How might investment adviser Bernard L. Madoff have stolen $50 billion over more than two decades without being caught?
Mr. Madoff confessed last week to running what may be the largest Ponzi fraud ever. It's a con that attracts gullible investors by offering high returns. Early investors are paid off with income provided from later investors, building an investment bubble that eventually bursts when the con man departs with a large sum of money. The scale and long success of the Madoff scheme have raised fundamental questions about the quality of the nation's securities regulatory system and offers yet another reminder of the dangers of greed.

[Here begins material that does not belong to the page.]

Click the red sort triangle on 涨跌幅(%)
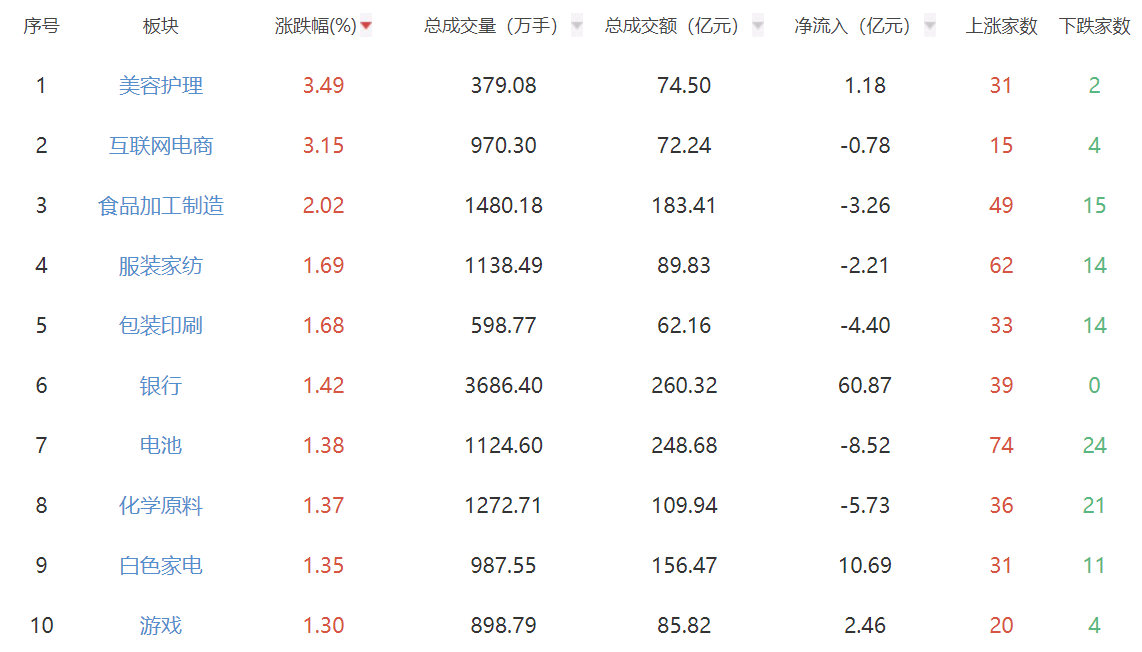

For all his conniving, Mr. Madoff appeared to be a class act. He gave generously to charities, belonged to all of the right clubs and refused to take potential clients' money unless they agreed to invest large amounts and asked no questions about how it was invested. His was an exclusive club. Finally, and most importantly, he claimed to produce a steady 10 percent return on the fortunes he managed, in good times and bad.
The victims, some of whom appear to have been impoverished by the Madoff firm's failure, must be asking themselves how they could have been so easily duped. The remarkable consistency of his returns over the years, his apparently fly-by-night auditing firm, and his limited reported trading - despite having so much money under management - should have raised all kinds of alarms for prudent investors.
Still, they might be excused for trusting Mr. Madoff: His business appeared to have been subject to due diligence by many of the most experienced professionals in the global markets, while the alleged criminal activity continued unfettered and undetected. Even the private due-diligence firms and public regulators failed to effectively scrutinize his dealings. Perhaps they were too beguiled by Mr. Madoff for the public's good.
That disturbing thought prompted President-elect Barack Obama and congressional leaders this week to promise serious reforms to a regulatory system that left Mr. Madoff to commit his sins. Reports said the Securities and Exchange Commission had been tipped as early as 1999 that Mr. Madoff, a former Nasdaq chairman, was running his private investment operation as a Ponzi scheme. The SEC sent examiners to the firm twice, including an enforcement team last year, but came up with nothing.